Supposed `I_1=(-oo,0]` and `I_2=[0,+oo)`
`g(I_1)=g((-oo,0])=[g(0),lim_(xrarr-oo)g(x))=[3,+oo)`

`g(I_2)=g([0,+oo))=[g(0),lim_(xrarr+oo)g(x))=[3,+oo)`

because

• `lim_(xrarr-oo)g(x)=lim_(xrarr-oo)(e^x-sinx+3x^2+2)`

`|sinx|<=1` `<=>` `-1<=-sinx<=1` `<=>`

`e^x+3x^2+2-1<=e^x+3x^2+2-sinx<=e^x+3x^2+2+1` `<=>`

`e^x+3x^2+1<=e^x-sinx+3x^2+2<=e^x+3x^2+3 <=>`

`e^x+3x^2+1<=g(x)<=e^x+3x^2+3`

• Using the squeeze/sandwich theorem we have

`lim_(xrarr-oo)(e^x+3x^2+1)=+oo=lim_(xrarr-oo)(e^x+3x^2+3x)`

Therefore, `lim_(xrarr-oo)g(x)=+oo`

• `lim_(xrarr+oo)g(x)=lim_(xrarr+oo)(e^x-sinx+3x^2+2)`

With the same process we end up to

`e^x+3x^2+1<=g(x)<=e^x+3x^2+3`

However, `lim_(xrarr+oo)(e^x+3x^2+1)=+oo=e^x+3x^2+3`

Therefore, `lim_(xrarr+oo)g(x)=+oo`

The range of `g` will be:

`R_g=g(D_g)=g(I_1)uug(I_2)=[3,+oo)`

• `0!inR_g=[3,+oo)` so `g` has no roots in `RR`
  `g` is continuous in `RR` and has no solutions.
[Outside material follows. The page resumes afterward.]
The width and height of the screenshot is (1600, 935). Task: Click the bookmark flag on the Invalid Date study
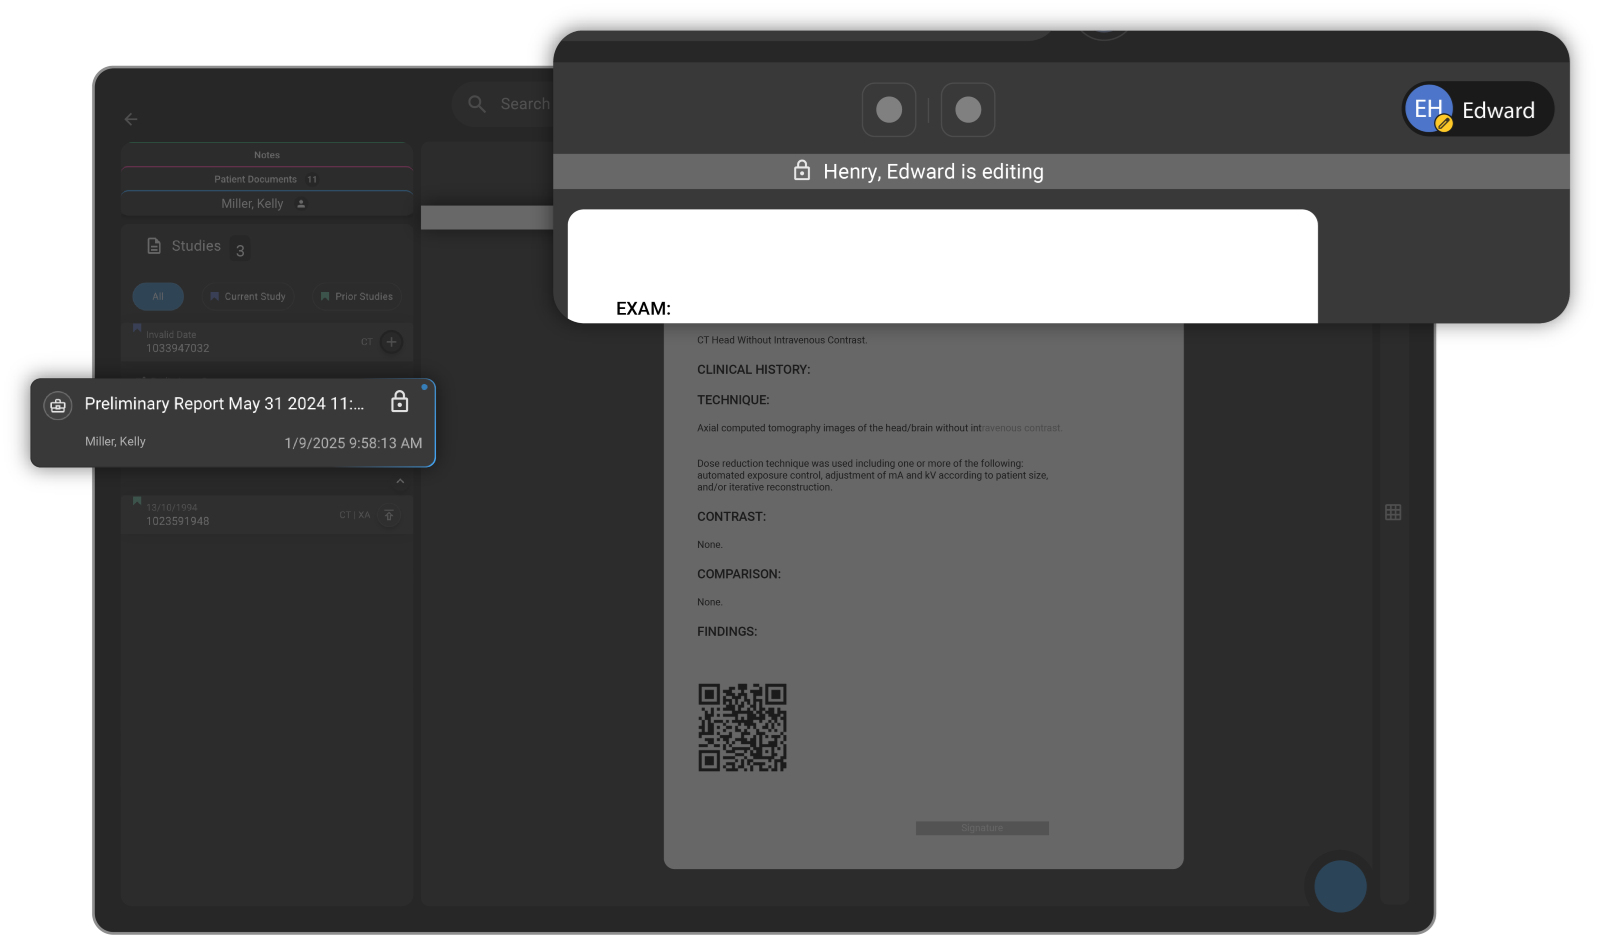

Therefore, `g` preserves sign in `RR`

That means

`{(g(x)>0" , "xεRR),(g(x)<0" , "xεRR):}`

Thus, `g(π)=e^π-sinπ+3π^2+2=e^π+3π^2+2>0`

As a result `g(x)>0`, `x` `in` `RR`

And `f''(x)>0` , `x` `in` `RR`

`->` `f` is convex in `RR`

Answer 2

See below.

Explanation:

Given `y = f(x)` the curve curvature radius is given by

`rho = (1+(f')^2)^(3/2)/(f'')` so given

`(f')^3+3f' = e^x + cosx + x^3 + 2 x + 7` we have

`3(f')^2f''+3f'' = e^x+3x^3-sinx+2` or

`f''(1+(f')^2) = 1/3( e^x+3x^3-sinx+2)` or

`1/(f''(1+(f')^2))=3/(e^x+3x^3-sinx+2)` or

`rho = (1+(f')^2)^(3/2)/(f'') = (3(1+(f')^2)^(5/2))/(e^x+3x^3-sinx+2)`

now analyzing `g(x) = e^x+3x^3-sinx+2` we have

`min g(x) = 0` for `x in RR` so `g(x) ge 0` and then the curvature in

`rho = (3(1+(f')^2)^(5/2))/(e^x+3x^3-sinx+2)` doesn't changes sign so we conclude that `f(x)` epigraph is convex in `RR`